Essa cantiga aparece na festa de casamento de Inês, cantada por seus amigos. Tem a função de resumir os acontecimentos, além de prever um futuro infeliz: a garça simboliza a própria Inês, caminhando triste e sozinha, depois que um caçador, o Escudeiro, destruiu seus ideais.


"Inês - Quem bem tem e mal escolhepor mal que lhe venha não s'anoje."

Essa cantiga traduz o estado de espírito de Inês Pereira depois da desilusão com o marido que escolhera, quando tinha a possibilidade de casar-se com Pero Marques: responsável pela opção que fizera, agora não pode reclamar. 

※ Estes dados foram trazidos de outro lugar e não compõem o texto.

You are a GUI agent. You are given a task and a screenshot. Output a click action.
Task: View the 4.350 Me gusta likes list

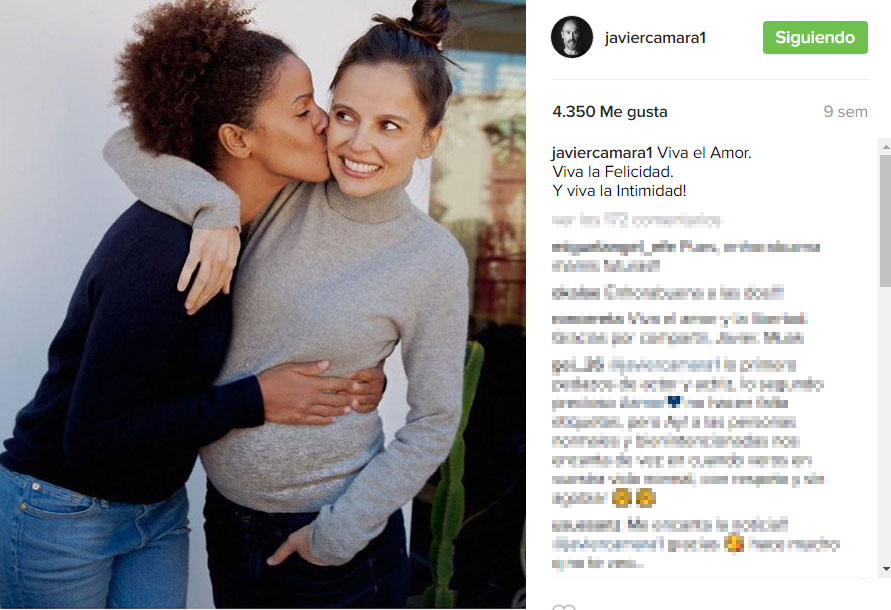[x=610, y=111]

c) O modo de falar das personagens é o principal recurso utilizado por Gil Vicente para representar a oposição entre os mais elevados valores morais e os novos valores materialistas.

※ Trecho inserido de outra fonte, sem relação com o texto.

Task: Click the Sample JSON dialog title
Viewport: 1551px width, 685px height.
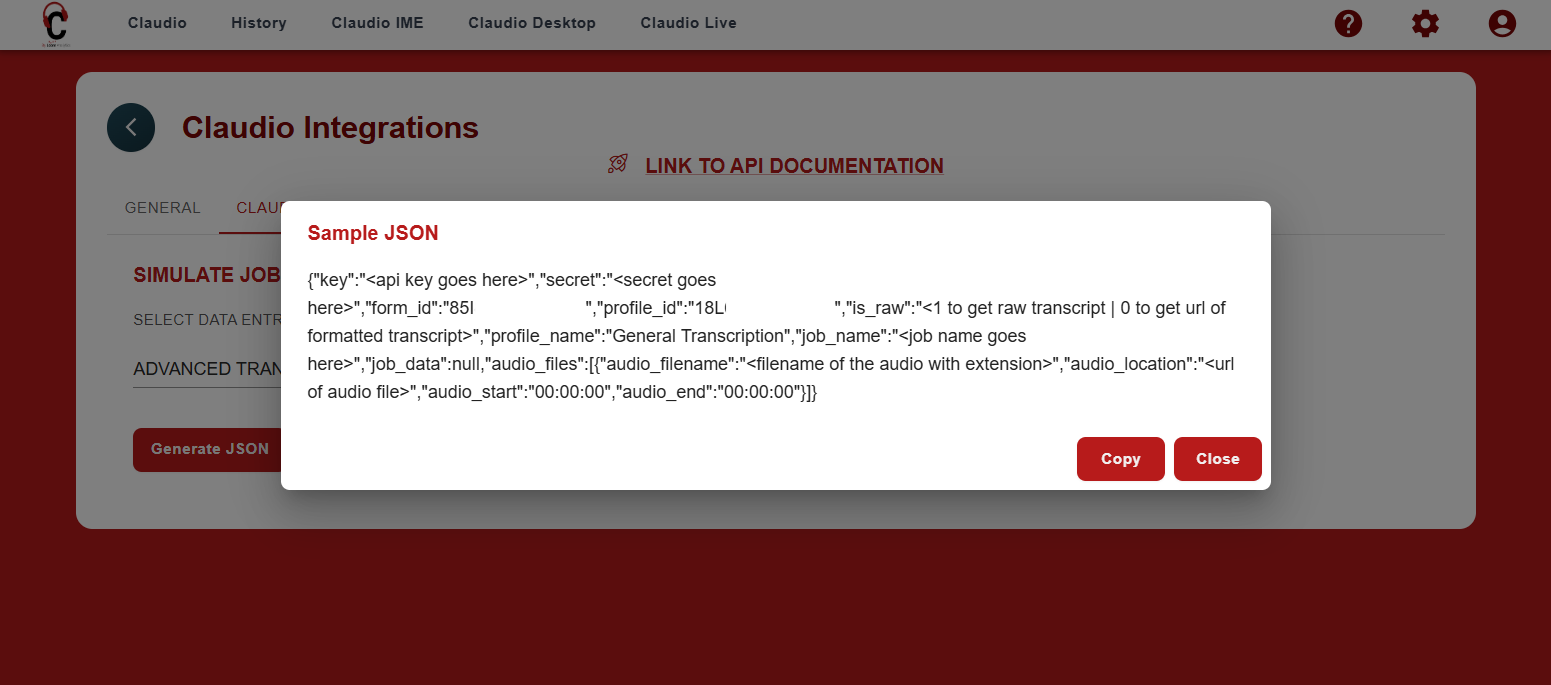Action: (x=372, y=233)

• A oposição entre o mundo idealizado por Inês e a conveniência pregada pela mãe está expressa na fala de cada uma. Inês, que apesar dos conselhos da mãe confia nos próprios ideais, utiliza palavras ligadas à diversão ("folgar", "prazer"), enquanto a mãe emprega um vocabulário que denota obrigação ("tarefa", "preguiçosa").

• A fala de Pero Marques evidencia seu caráter simplório e honesto, que é ridicularizado por Inês, ao passo que o Escudeiro, dizendo belas palavras (mas sendo mau caráter), é privilegiado na escolha de um marido para a moça. Ou seja, o modo de falar também serve ao jogo da aparência versus essência. 

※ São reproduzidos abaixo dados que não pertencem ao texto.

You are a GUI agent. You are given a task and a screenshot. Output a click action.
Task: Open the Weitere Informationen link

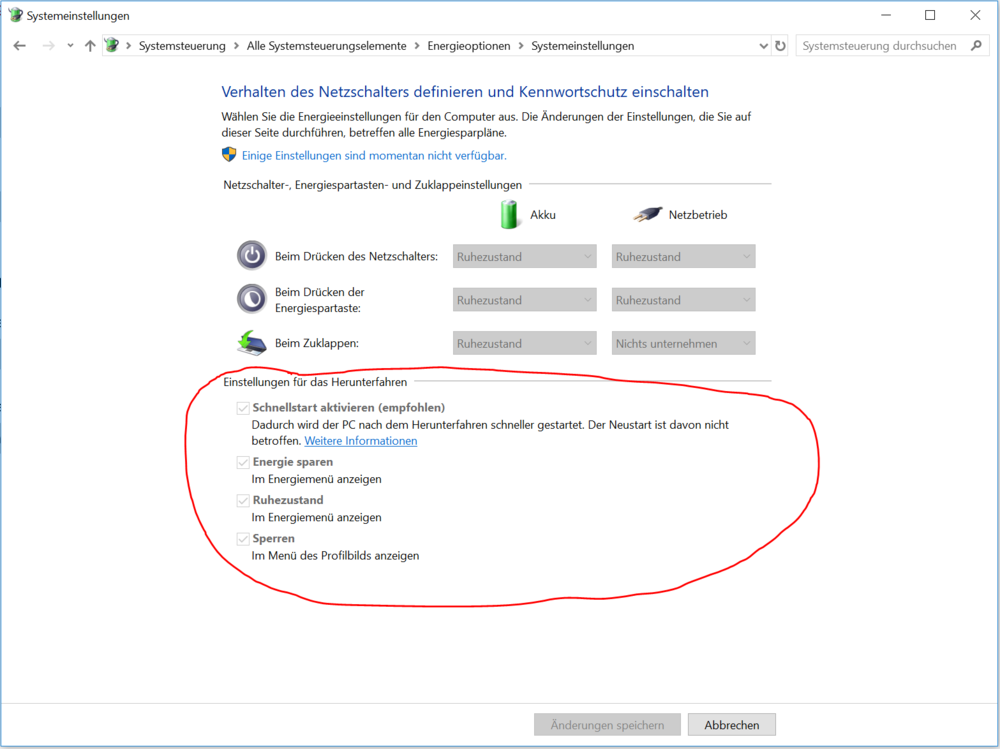click(x=360, y=441)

Vida e obra de Gil Vicente

Não existem documentos que comprovem com segurança o local e a data de nascimento e morte do dramaturgo português Gil Vicente. Mas todas as evidências indicam que ele nasceu em Guimarães, em 1465, e morreu em Évora, em 1537, onde foi sepultado no Mosteiro de São Francisco. Teria sido ourives de dona Leonor, a Rainha Velha, e pelos seus conhecimentos teológicos e filosóficos é provável que tenha recebido formação intelectual, apesar da origem popular (ou burguesa: também não se sabe ao certo a que classe social pertencia).

Como organizador oficial dos festejos da Corte, Gil Vicente desfrutava de um prestígio que fazia dele mais do que um mero bobo-da-corte. E, aproveitando esse prestígio, utilizou seu teatro para atacar os vícios de todas as classes sociais, incluindo as pessoas do rei e do papa.
O escritor presenciou e documentou as profundas transformações que o Renascimento e a expansão ultramarina trouxeram ao Portugal de sua época. Por isso é considerado o grande repórter do século XVI.

Casou-se duas vezes, primeiro com Branca Bezerra e depois com Melícia Rodrigues. Dos dois casamentos, Gil Vicente teve cinco filhos, dois dos quais, Paula Vicente e Luís Vicente, fizeram em 1562 a compilação de todas as obras do pai.

Em 34 anos de trabalho, escreveu 47 obras, entre as quais estão o Monólogo do Vaqueiro ou Auto da Visitação (1502), apresentado por ocasião do nascimento de d. João III, Auto da Índia (1509), O Velho e a Horta (1512), Quem Tem Farelos? (1515), Auto da Barca do Inferno (1517), Auto da Alma (1518), Farsa de Inês Pereira (1523) e Auto da Lusitânia (1532).